Minus How Soon Is Now?, The Smiths’ third Peel Session later appeared on the CD edition of 1987’s single release of the Strangeways, Here We Come highlight Last Night I Dreamt That Somebody Loved Me.

Must hear: Rusholme Ruffians

The Smiths’ Peel Session 4

Recorded: 2 December 1986

First broadcast: 17 December 1986

Repeated: 5 January 1987, 20 January 1987, 17 February 1987, 25 March 1987

Songs recorded: Is It Really So Strange?, London, Half A Person, Sweet And Tender Hooligan

The story

They didn’t know it at the time, but The Smiths ended up recording their last Peel Session just ten days before performing their final full-scale concert, at London’s Brixton Academy, on 12 December 1986.

In retrospect, there’s little here to suggest the band are approaching their end point, as they’re on viciously good form, weighing in with the rockiest and most uptempo of their four appearances on John Peel’s radio show.

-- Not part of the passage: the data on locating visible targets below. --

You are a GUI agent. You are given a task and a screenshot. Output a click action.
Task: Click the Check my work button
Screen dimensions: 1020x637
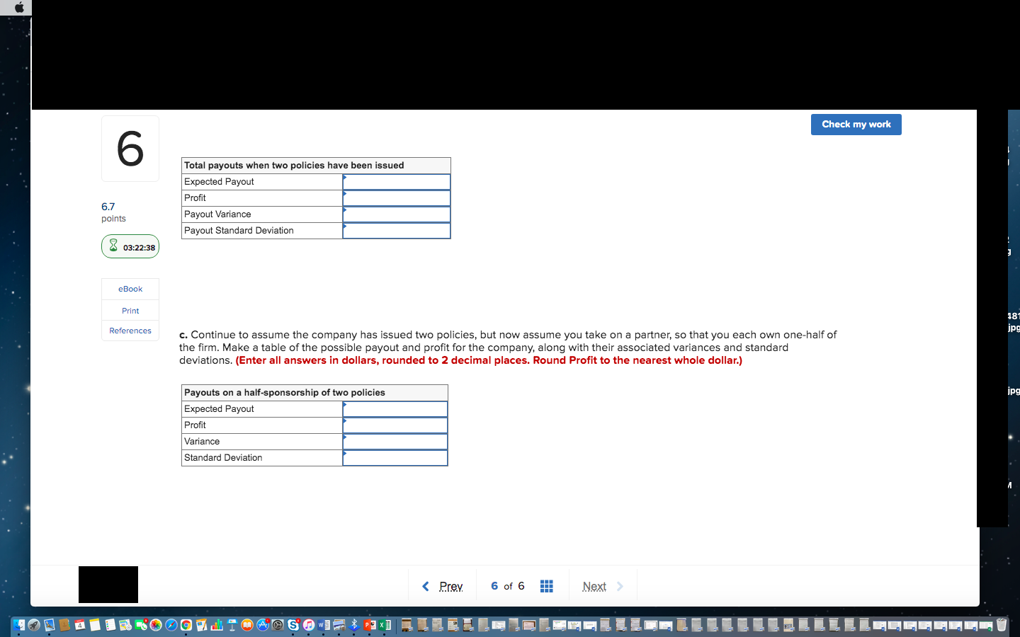click(856, 124)
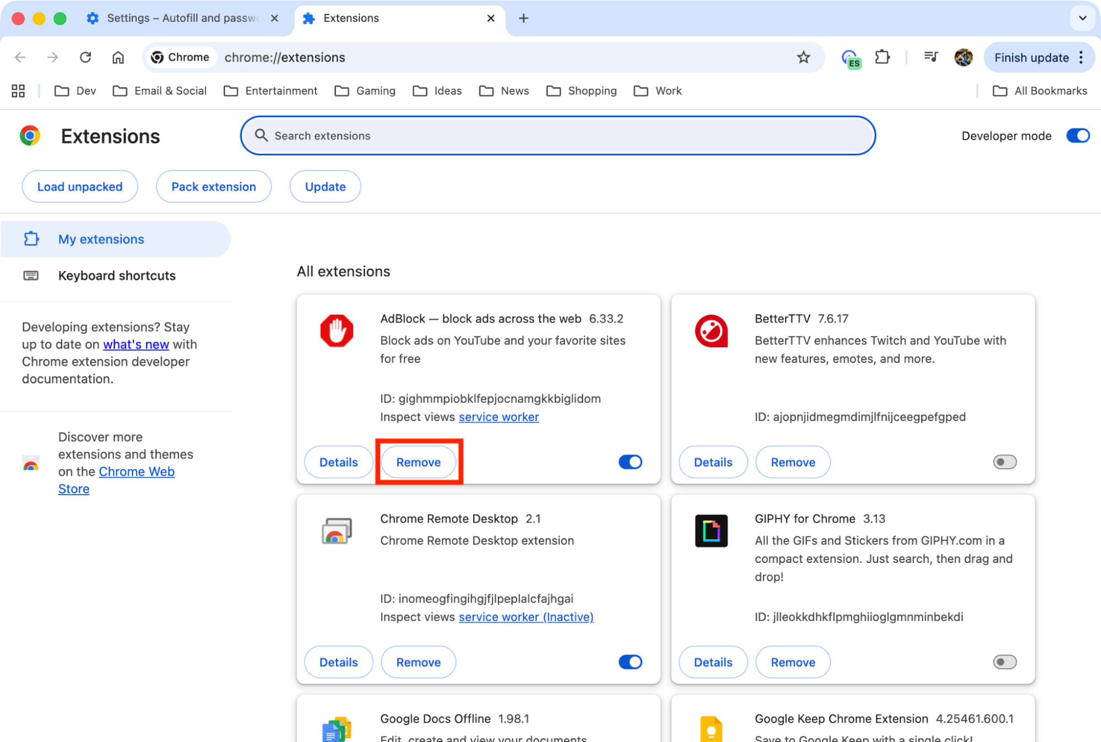Remove the AdBlock extension
Screen dimensions: 1101x742
(x=418, y=462)
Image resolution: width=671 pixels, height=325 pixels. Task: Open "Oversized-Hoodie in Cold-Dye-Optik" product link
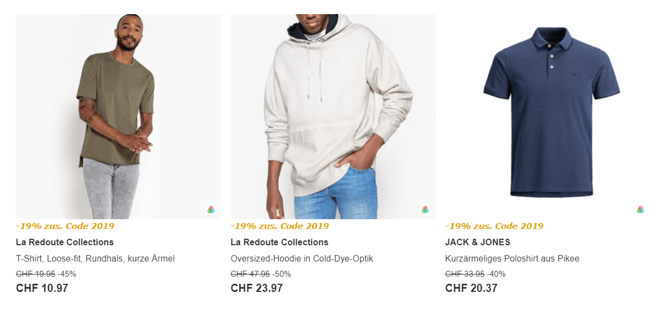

Indeed, all the songs recorded at The Smiths’ fourth Peel Session would shortly see official release, with Half A Person and the fiery, feedback-framed London appearing on the flip of Shoplifters Of The World Unite, and Is It Really So Strange? and the anthemic Sweet And Tender Hooligan doing the honours on the reverse of Sheila Take A Bow. All of these excellent songs would also be released across the group’s two singles and rarities compilations, The World Won’t Listen and/or Louder Than Bombs.